EBIC

Electron Beam Induced Current (EBIC) is an Electrical Analysis technique used in electron microscopy to map internal electric fields and to characterise electrically activity of defects. EBIC is also a powerful technique for measurement of internal quantum efficiency, recombination strength and diffusion length of minority carriers.

EBIC provides an essential bridge between electrical and structural analysis of semiconducting and ceramic devices, including

  • Development of novel nanodevices
  • Characterisation of photovoltaics, optoelectronics and power devices
  • Fundamental research on electrical activity of crystalline defects
  • Reverse engineering of semiconductor devices
  • Electrical failure analysis of semiconductor devices, including processors, memory, sensors

How are EBAC and EBIC related?

The EBAC technique measures the absorbed part of the primary beam current and hence applies to all conductive samples. Typically, only one electrical connection is made to the sample. Contrast is given primarily by secondary electron emission and backscatter yields, which include dependence on material and topography, as well as further effects such as voltage contrast. An advanced use of the EBAC technique is the EBAC/RCI technique, where typically two electrical connections are made to the sample, and the position of the primary electron beam is used to divide the resistance between these two contacts. The fraction of absorbed current collected by each contact is proportional to the spatial distribution of resistance, therefore EBAC/RCI provides high-resolution resistance mapping.

The EBIC technique measures the current induced in the sample due to energy transfer from the primary and secondary electrons.

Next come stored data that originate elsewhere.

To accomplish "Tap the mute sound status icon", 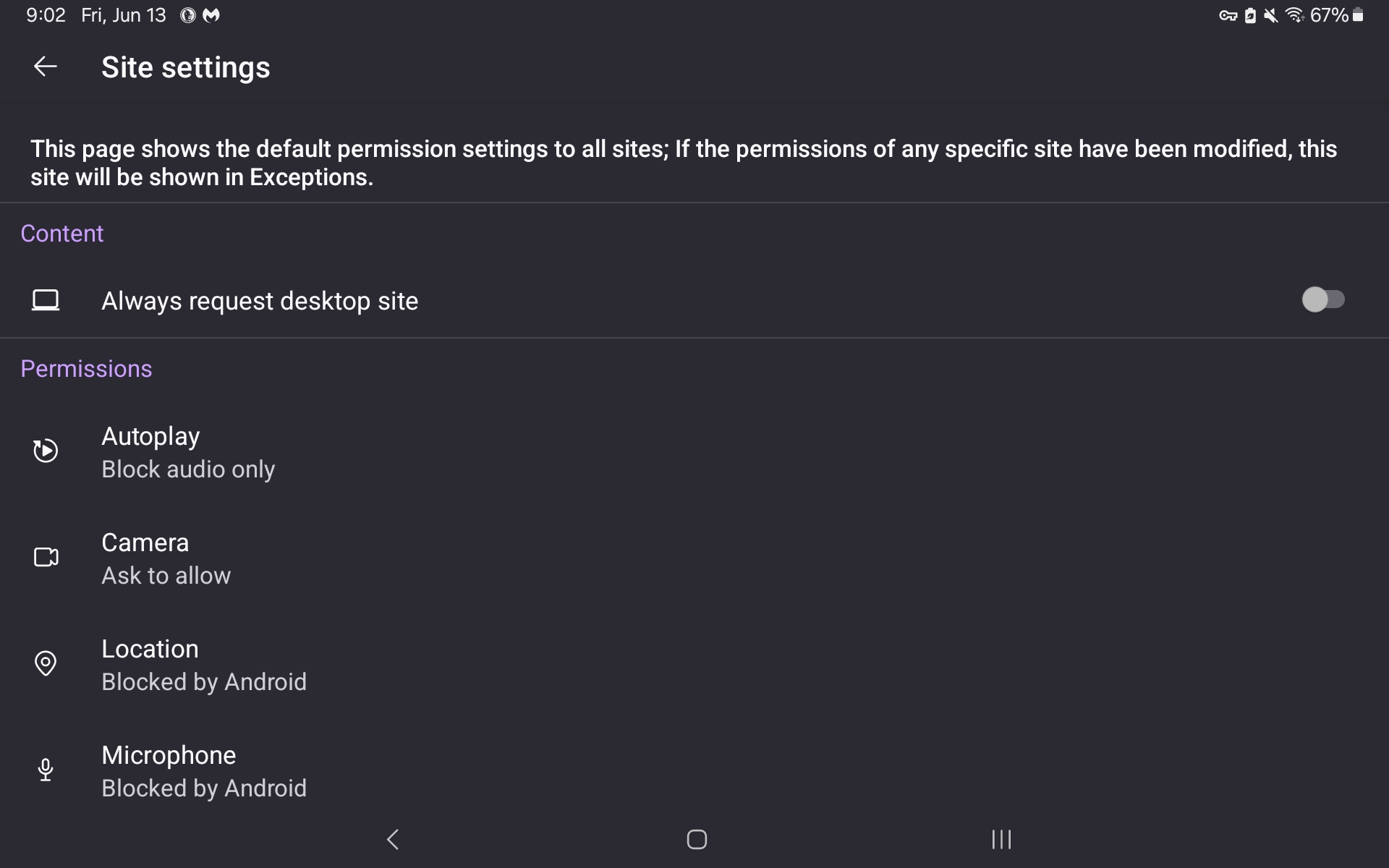I will click(x=1270, y=15).
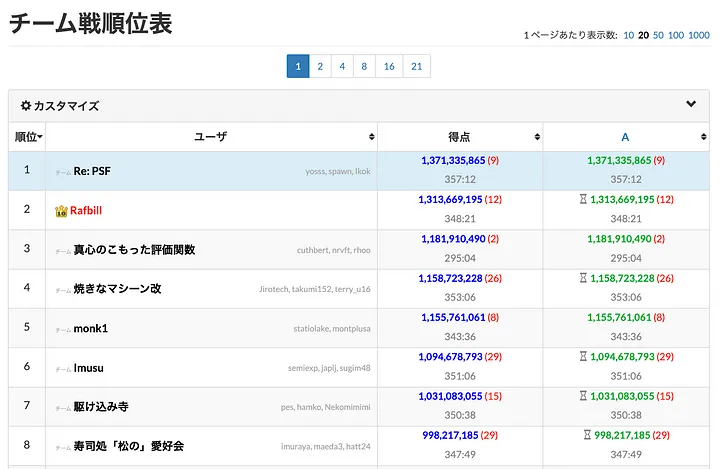Click the sort arrows in the A column header

(x=702, y=137)
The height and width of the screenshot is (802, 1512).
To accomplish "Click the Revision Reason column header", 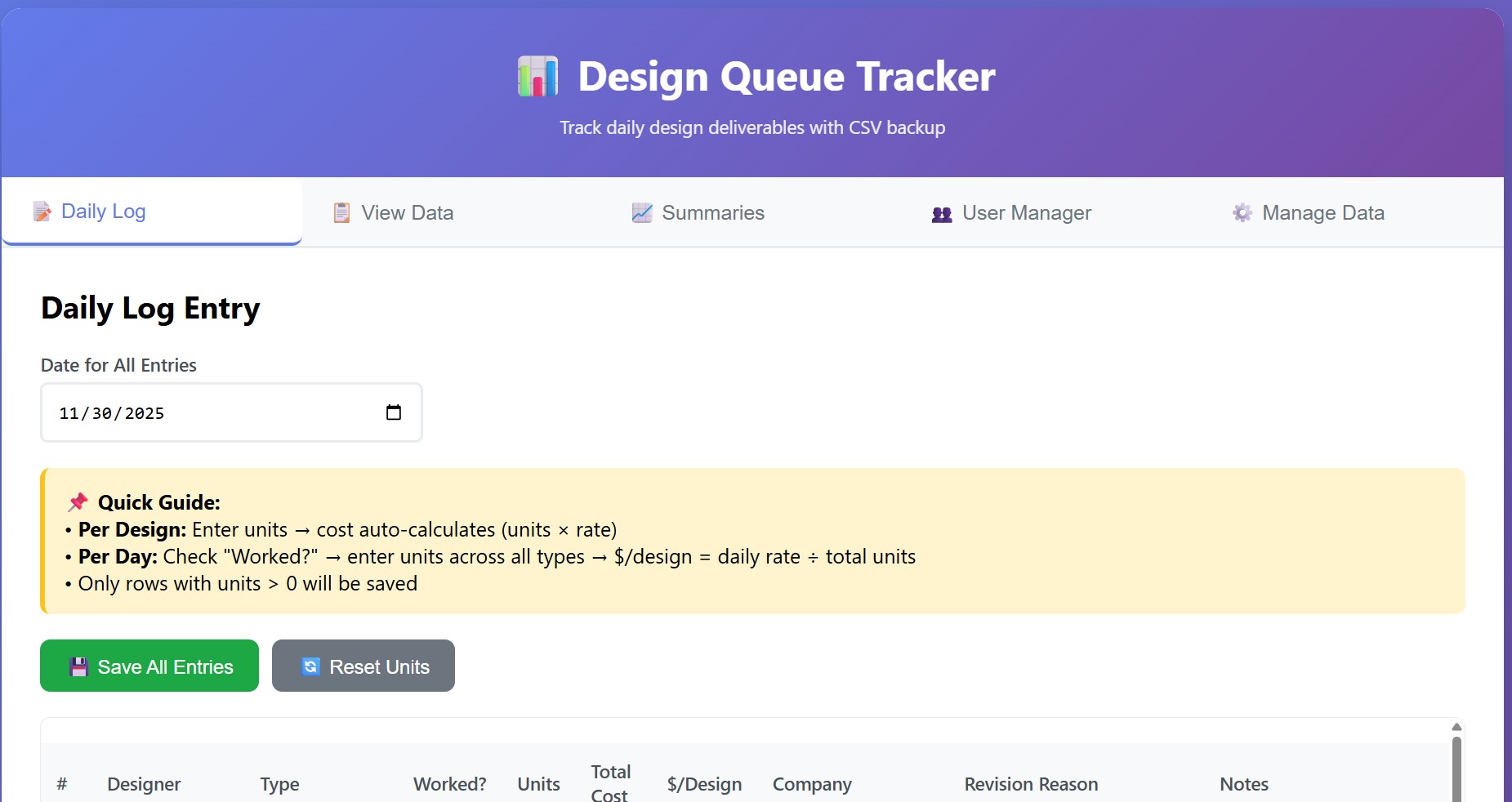I will coord(1031,784).
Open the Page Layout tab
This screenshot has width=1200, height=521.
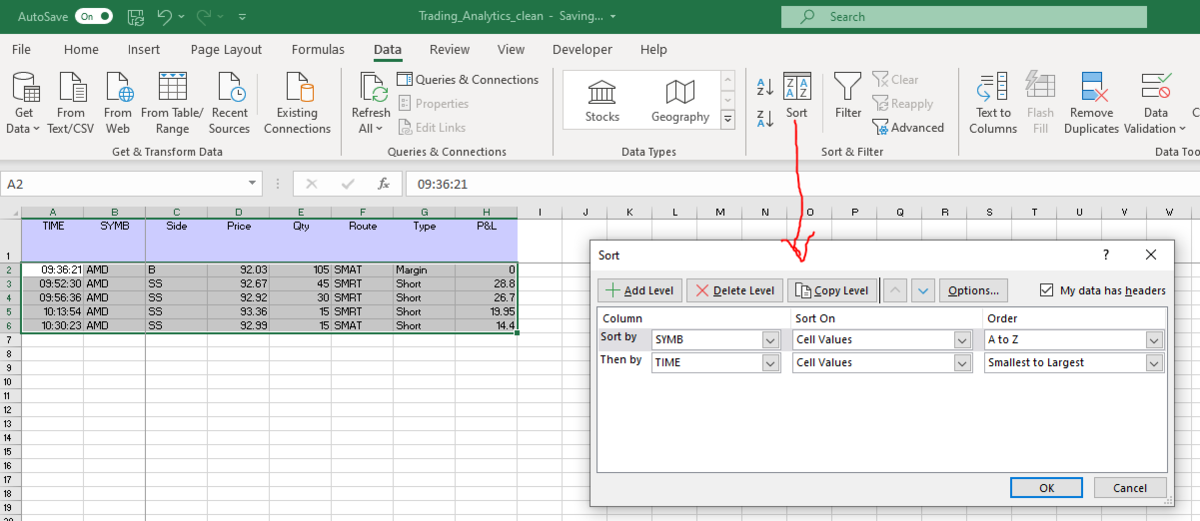pyautogui.click(x=226, y=49)
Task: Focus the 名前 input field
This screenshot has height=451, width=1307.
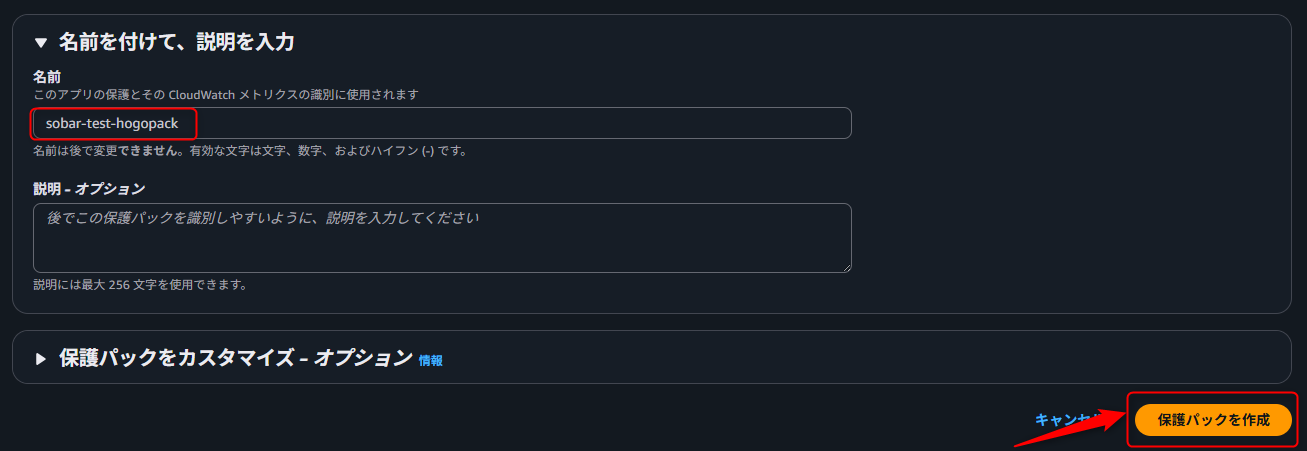Action: (500, 123)
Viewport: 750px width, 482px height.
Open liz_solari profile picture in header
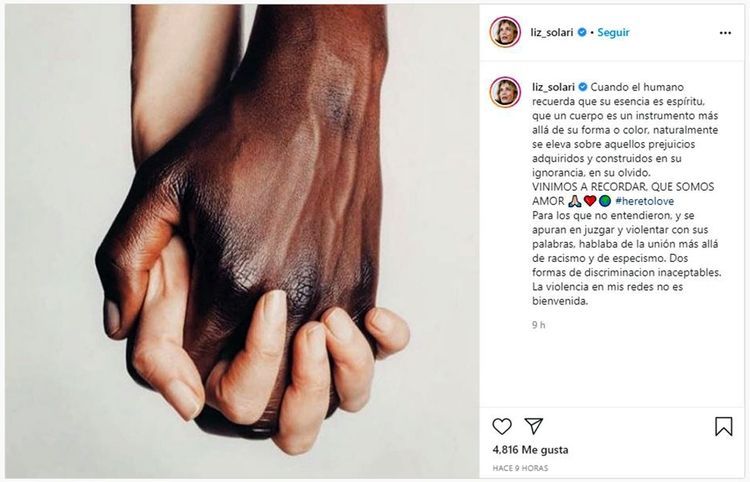[x=505, y=32]
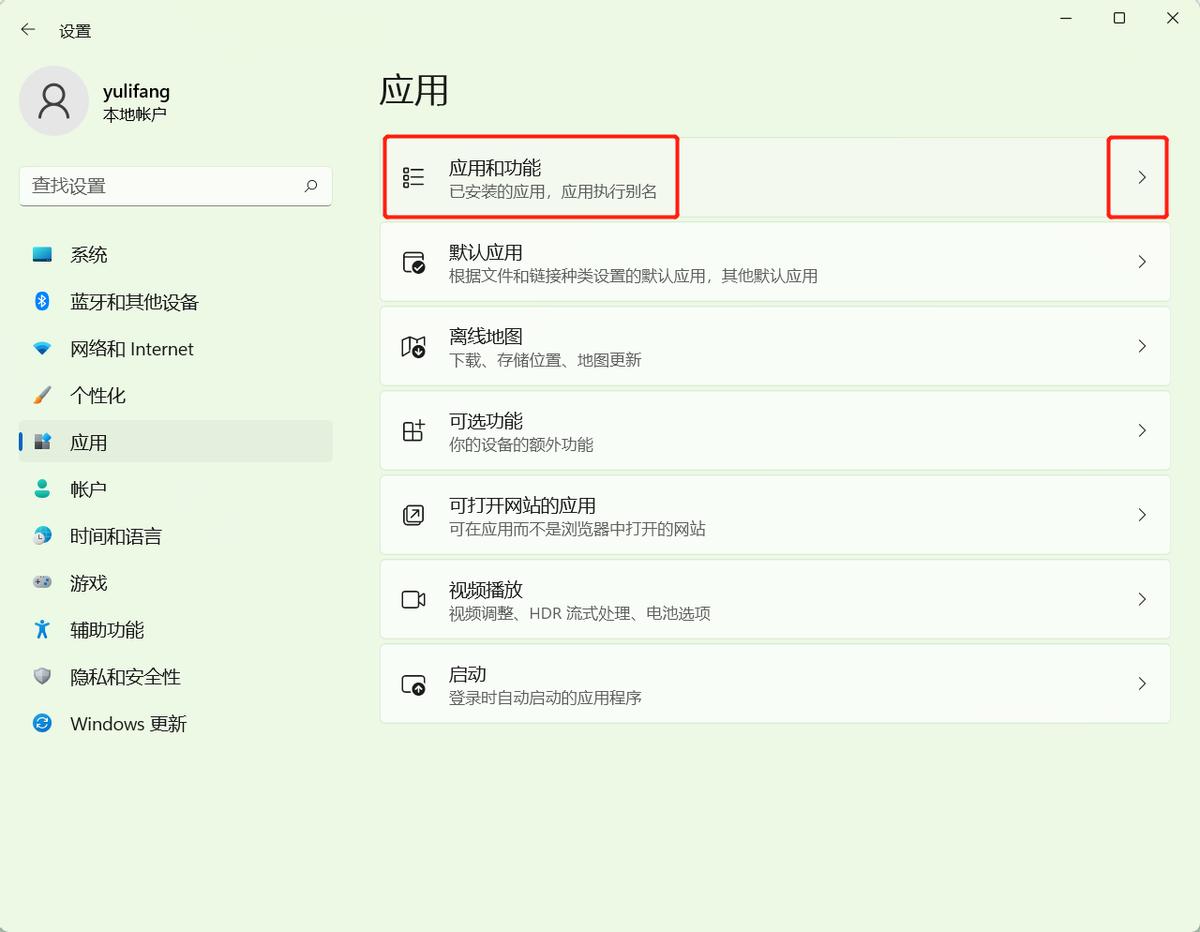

It therefore applies only to samples with a band gap, and in the presence of an internal electric field. EBIC samples are typically connected at both sides of a junction, where the internal field may be modified with additional biasing. Operation is similar to that of photovoltaic cells, where a current is induced due to energy transferred from photons.

EBAC technique is experimentally more challenging than EBIC, because EBAC signal is typically magnitudes smaller than EBIC. Experimental work with the EBAC/RCI technique is even more challenging, as the signal is reduced further and noise increases for low-impedance samples. To minimise noise for EBAC/RCI measurements, point electronic GmbH provides a specially designed in-situ preamplifier, which enables low-impedance measurements down to 100 Ohm.